--- SOURCE DATA Enclosed Below ---
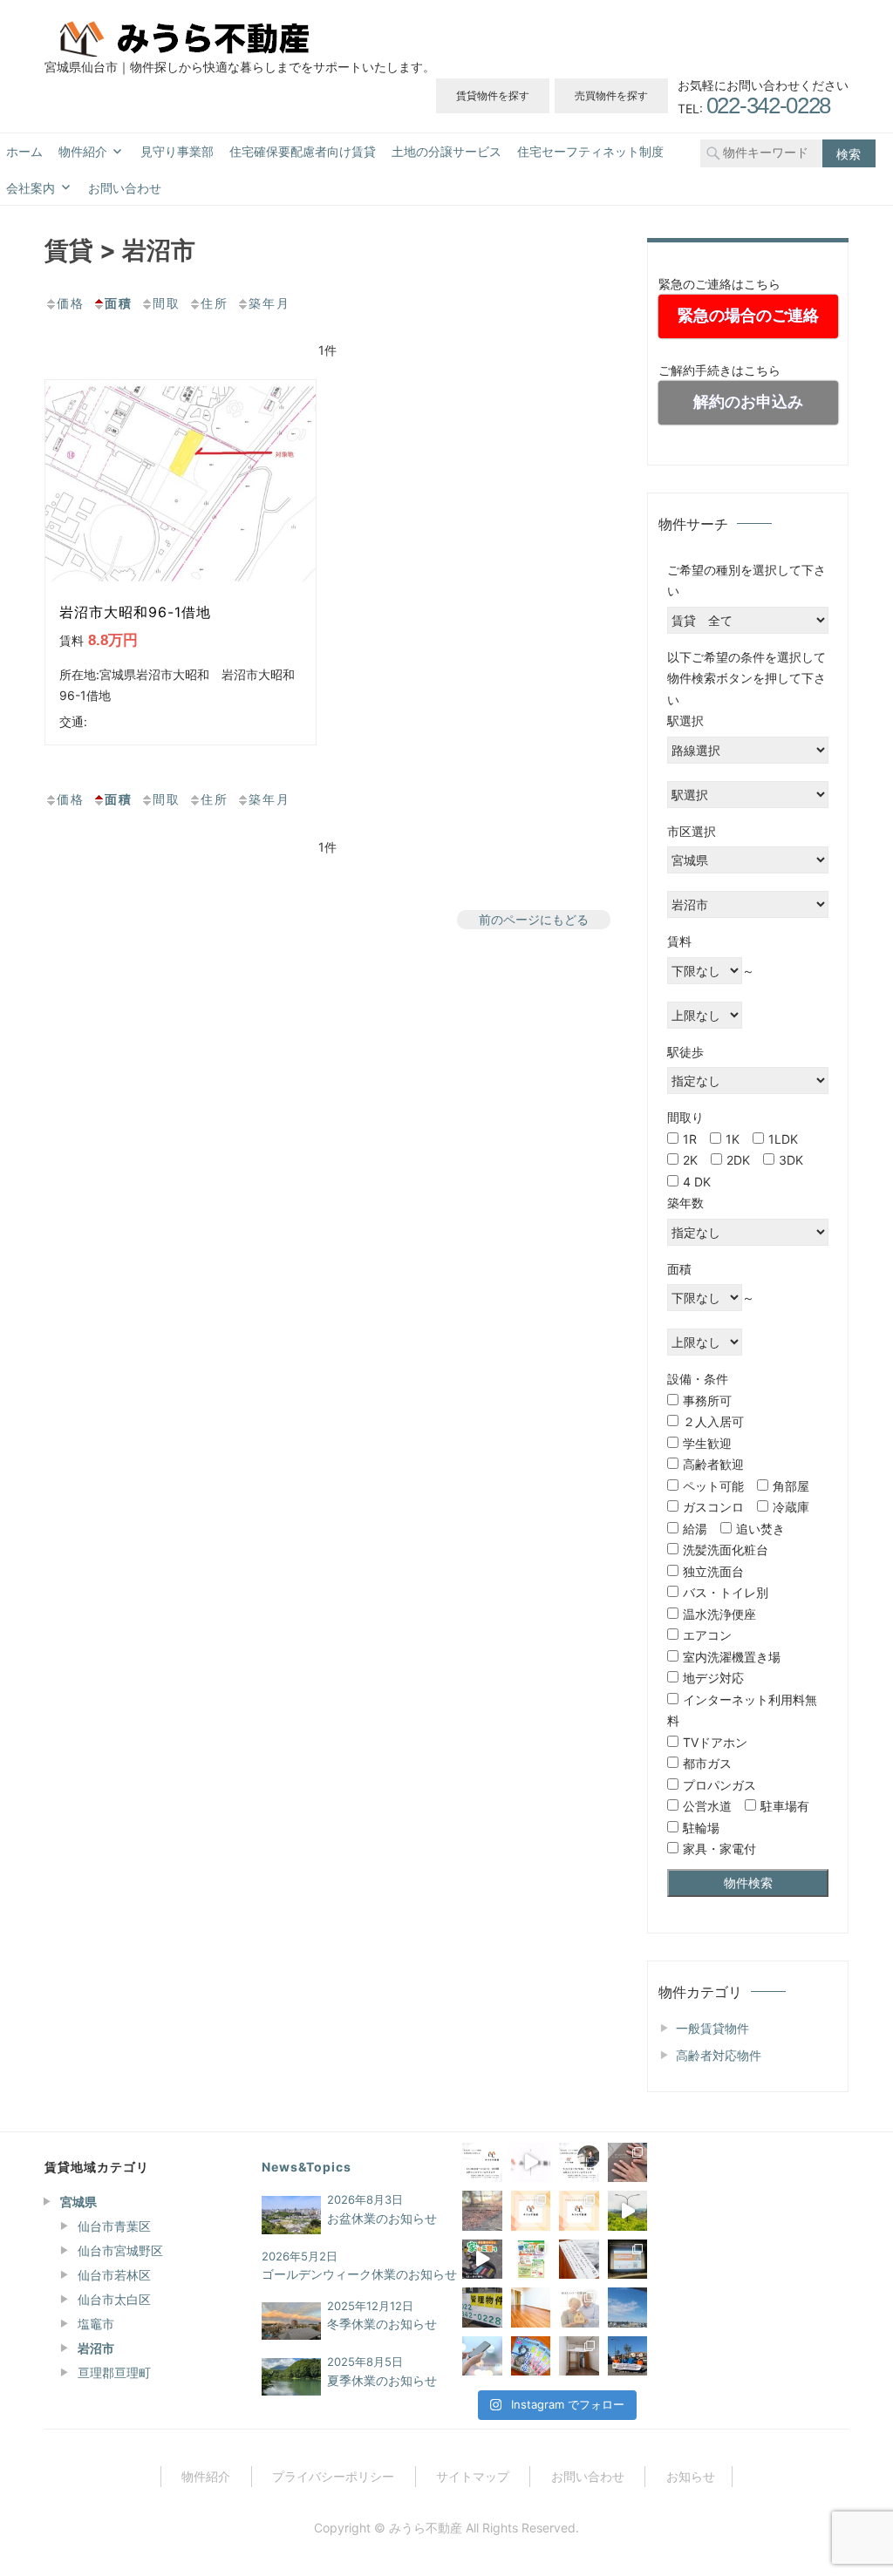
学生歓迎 (707, 1443)
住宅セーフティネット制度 (590, 152)
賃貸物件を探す (492, 95)
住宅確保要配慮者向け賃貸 (302, 152)
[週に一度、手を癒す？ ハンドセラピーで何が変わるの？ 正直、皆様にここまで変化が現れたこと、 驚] (628, 2162)
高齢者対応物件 (718, 2055)
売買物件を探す (611, 95)
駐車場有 (784, 1805)
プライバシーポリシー (333, 2476)
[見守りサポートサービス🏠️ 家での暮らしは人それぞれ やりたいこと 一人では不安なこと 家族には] (531, 2210)
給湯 (695, 1528)
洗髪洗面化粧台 (725, 1549)
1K (733, 1139)
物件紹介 (82, 152)
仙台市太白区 (114, 2299)
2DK (738, 1159)
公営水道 (707, 1805)
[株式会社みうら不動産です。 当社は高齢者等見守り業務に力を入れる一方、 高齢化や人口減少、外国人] (531, 2162)
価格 (71, 303)
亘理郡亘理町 (114, 2372)
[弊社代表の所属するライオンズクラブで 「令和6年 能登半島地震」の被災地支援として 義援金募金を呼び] (628, 2355)
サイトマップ (472, 2476)
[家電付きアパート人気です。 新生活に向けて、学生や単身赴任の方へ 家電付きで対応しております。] (578, 2355)
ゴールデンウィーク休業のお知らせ (359, 2274)
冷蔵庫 (791, 1506)
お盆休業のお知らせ (382, 2219)
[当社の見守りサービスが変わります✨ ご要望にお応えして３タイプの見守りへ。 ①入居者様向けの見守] (578, 2210)
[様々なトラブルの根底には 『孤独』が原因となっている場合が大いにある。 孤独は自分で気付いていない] (481, 2355)
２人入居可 (713, 1421)
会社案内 (30, 188)
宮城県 (78, 2201)
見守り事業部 (177, 152)
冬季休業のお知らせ (382, 2324)
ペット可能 (713, 1485)
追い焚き (760, 1528)
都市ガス (707, 1763)
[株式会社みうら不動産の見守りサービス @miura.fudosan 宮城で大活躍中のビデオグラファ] (628, 2210)
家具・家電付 (719, 1848)
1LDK (783, 1139)
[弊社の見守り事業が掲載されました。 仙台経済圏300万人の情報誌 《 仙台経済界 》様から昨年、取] (531, 2355)
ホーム (24, 152)
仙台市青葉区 (114, 2226)
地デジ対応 (713, 1677)
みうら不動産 (425, 2527)
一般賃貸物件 (712, 2028)
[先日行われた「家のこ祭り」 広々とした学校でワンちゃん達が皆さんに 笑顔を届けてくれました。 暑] (481, 2259)
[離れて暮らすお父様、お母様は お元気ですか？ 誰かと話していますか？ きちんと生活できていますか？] (628, 2307)
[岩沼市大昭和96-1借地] (180, 481)
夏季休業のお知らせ (382, 2381)
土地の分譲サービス (446, 152)
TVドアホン (715, 1742)
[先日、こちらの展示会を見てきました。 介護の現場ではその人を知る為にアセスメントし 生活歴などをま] (578, 2259)
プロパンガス (719, 1784)
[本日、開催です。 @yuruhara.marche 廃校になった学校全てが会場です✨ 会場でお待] (531, 2259)
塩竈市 (96, 2323)
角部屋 (791, 1485)
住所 (214, 303)
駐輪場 (701, 1827)
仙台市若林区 (114, 2274)
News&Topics (306, 2166)
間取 (167, 303)
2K (690, 1159)
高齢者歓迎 (713, 1464)
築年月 (269, 303)
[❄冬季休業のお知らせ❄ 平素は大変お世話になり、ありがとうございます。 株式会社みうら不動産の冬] (481, 2210)
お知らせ (690, 2476)
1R (690, 1139)
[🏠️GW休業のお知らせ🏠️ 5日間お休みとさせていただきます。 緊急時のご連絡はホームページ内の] (578, 2162)
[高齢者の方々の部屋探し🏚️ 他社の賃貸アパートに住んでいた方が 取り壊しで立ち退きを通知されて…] (531, 2307)
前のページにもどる (534, 919)
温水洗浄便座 (719, 1614)
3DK (791, 1159)
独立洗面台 (713, 1571)
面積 (119, 303)
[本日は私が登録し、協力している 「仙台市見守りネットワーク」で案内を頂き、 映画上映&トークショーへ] (628, 2259)
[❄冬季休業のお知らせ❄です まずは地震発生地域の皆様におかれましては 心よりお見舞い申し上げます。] (481, 2162)
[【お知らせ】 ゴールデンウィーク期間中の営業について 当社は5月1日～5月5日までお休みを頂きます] (481, 2307)
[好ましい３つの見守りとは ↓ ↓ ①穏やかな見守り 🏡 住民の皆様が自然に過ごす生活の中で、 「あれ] (578, 2307)
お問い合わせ (124, 188)
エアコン (707, 1635)
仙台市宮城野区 (120, 2250)
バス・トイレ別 (725, 1592)
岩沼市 (96, 2348)
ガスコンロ (713, 1506)
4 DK (697, 1181)
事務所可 (707, 1400)
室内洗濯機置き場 (732, 1656)
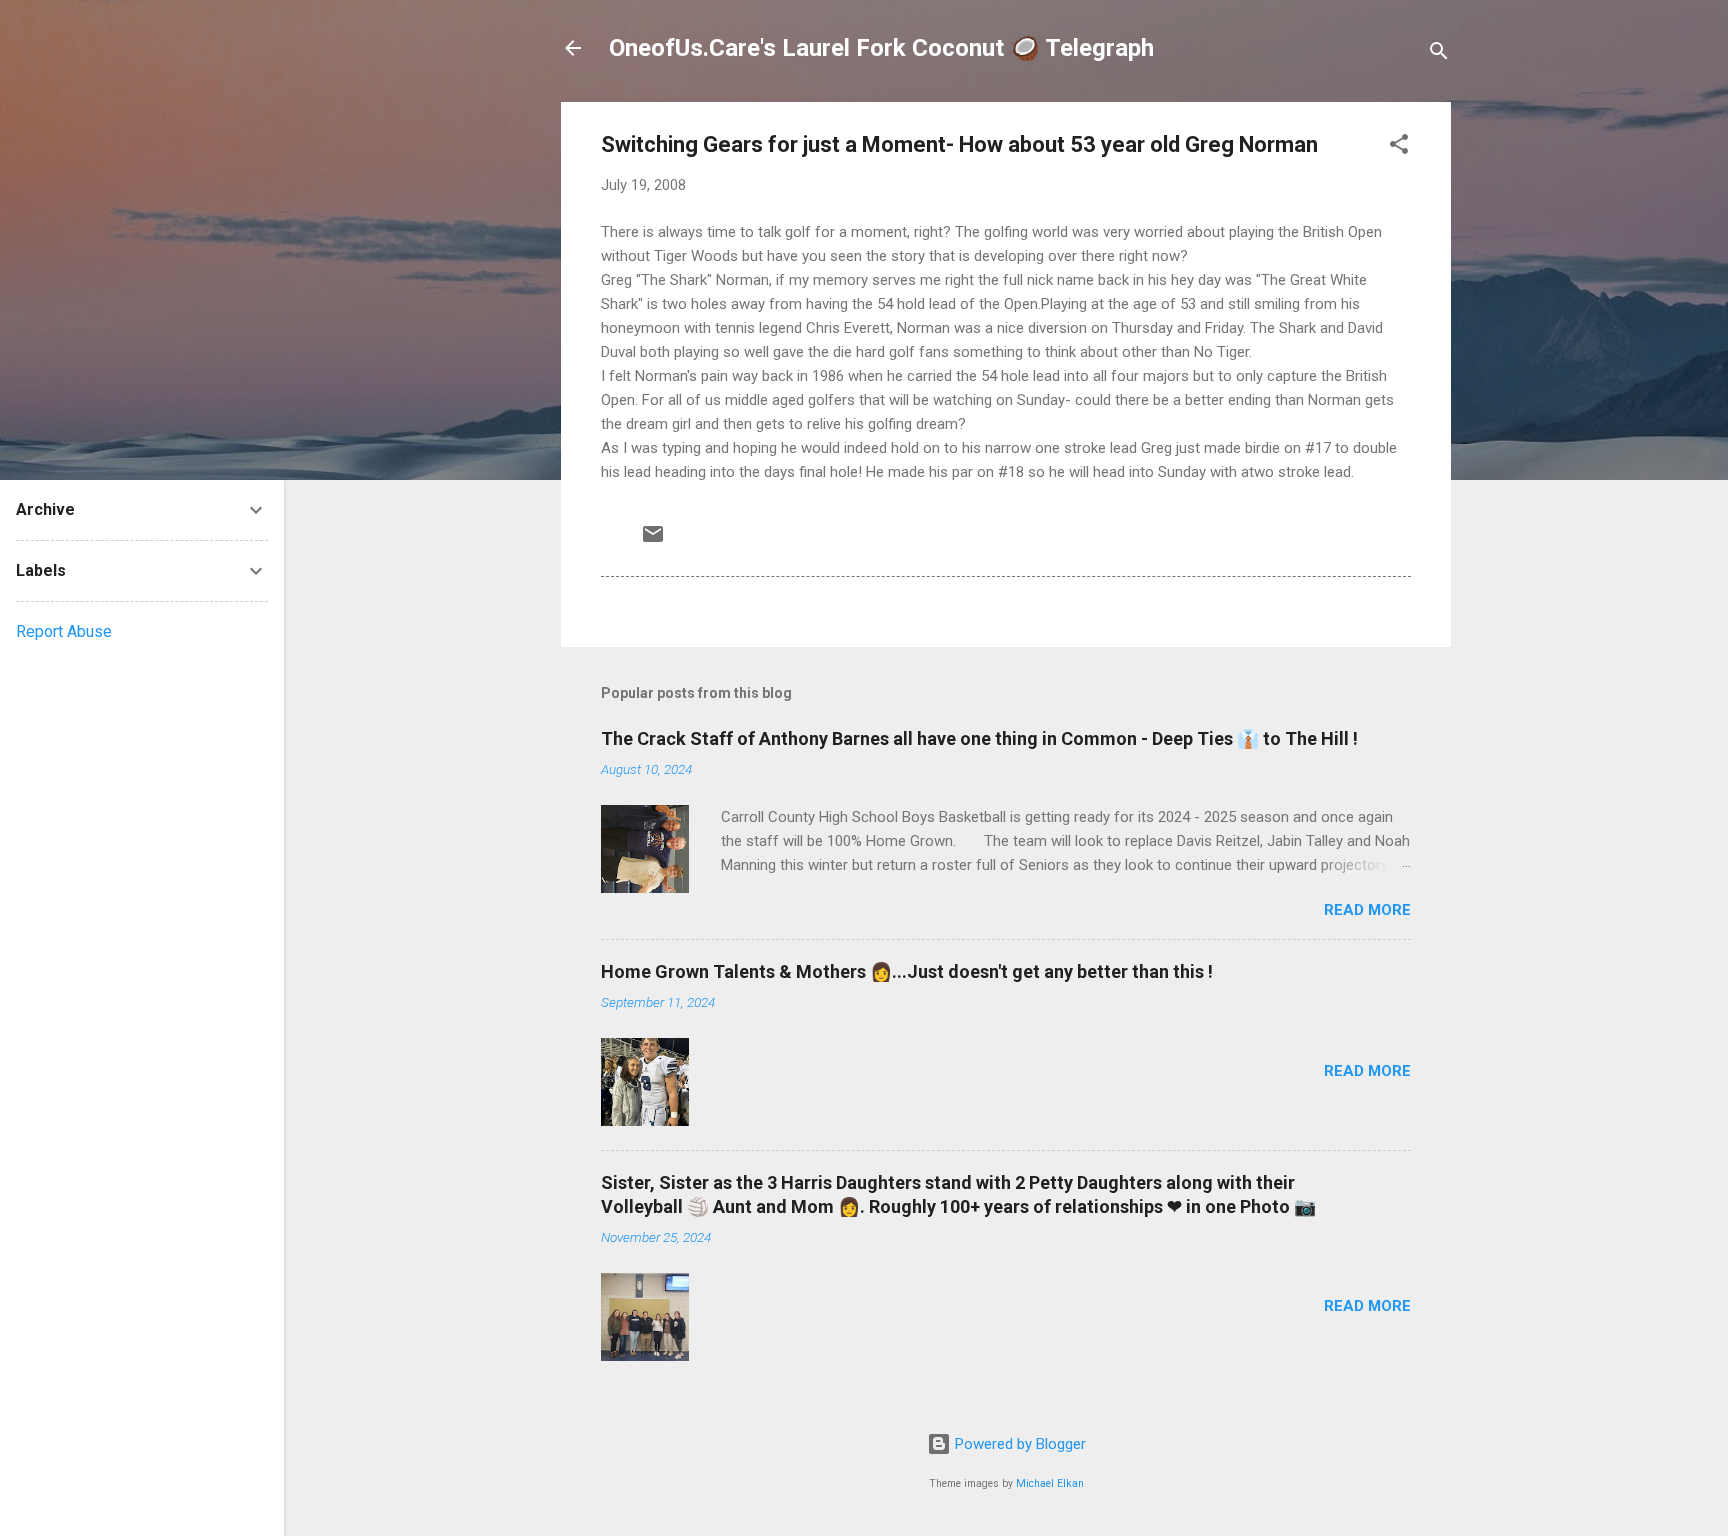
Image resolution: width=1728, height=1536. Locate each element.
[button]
--- End of Enclosed SOURCE DATA ---
ACTIVITY: Where the line containing "[【お知らせ】 ゴールデンウィーク期間中の営業について 当社は5月1日～5月5日までお休みを頂きます]" appears above, start there and set down each line exactly through the last line of the data; leave out every picture.

RESPONSE TO THIS TASK:
[【お知らせ】 ゴールデンウィーク期間中の営業について 当社は5月1日～5月5日までお休みを頂きます] (481, 2307)
[好ましい３つの見守りとは ↓ ↓ ①穏やかな見守り 🏡 住民の皆様が自然に過ごす生活の中で、 「あれ] (578, 2307)
お問い合わせ (124, 188)
エアコン (707, 1635)
仙台市宮城野区 (120, 2250)
バス・トイレ別 (725, 1592)
岩沼市 (96, 2348)
ガスコンロ (713, 1506)
4 DK (697, 1181)
事務所可 (707, 1400)
室内洗濯機置き場 (732, 1656)
Image resolution: width=1728, height=1536. Locate each element.
[button]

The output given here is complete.